Usually offshoring the development yourself provides much better results but it’s more expensive – so it’s not for everyone. Outsourcing companies sometimes provide good quality but it really depends on the company and the complexity of the project: if you want something which is technologically advanced they have a good chance of failing because they don’t have the necessary expertise. Getting to individuals or project bidding sites usually works only for fairly small tasks – it’s really a circus out there. Unfortunately many times there’s no corelation between the quality of the work and the cost in any of these methods; that’s the risk you have to take when you use outsourcing or offshoring. The trouble is that many people don’t know the magnitude of this risk while some others overestimate or missinterpret the risk – either way they loose.

Why Oh Why…

Wednesday, June 10th, 2009

… have I decided to start this blog? Simply because I have been passionate about computers for the last 20 years or so, I have written programs in over a dozen programming languages, I have worked extensively with several OSes but most importantly because during the past few years I have worked on scalability issues (yes – on “the cloud”) on several projects and I have been astonished by so many things I encountered during my work. There are many technological resources out there on the net about scalability, cloud computing and all the other stuff that is so popular nowadays. There are also many blogs, news, papers and columns about the business: the money, management, marketing, targeting and so on and so forth. However I have not found much on the net about the every-day life of the guys involved. And as in any bussiness (probably) that’s where the surprises (good or bad) begin.

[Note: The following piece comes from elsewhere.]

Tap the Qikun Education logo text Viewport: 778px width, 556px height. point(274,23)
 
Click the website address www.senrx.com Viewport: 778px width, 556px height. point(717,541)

I thought of sharing these “surprises” with everyone else hoping that they will be useful to other people: those who want to build a project and need the mighty computing power or those who want to make a living of providing the computing power to bussinesses. I scaled myself from a humble programmer to a scalability / cloud-computing expert or consultant. This provided me with a deep understanding of how things work or how they should be done but it has also led me to political issues. Who wins or looses from this you will see in my future posts.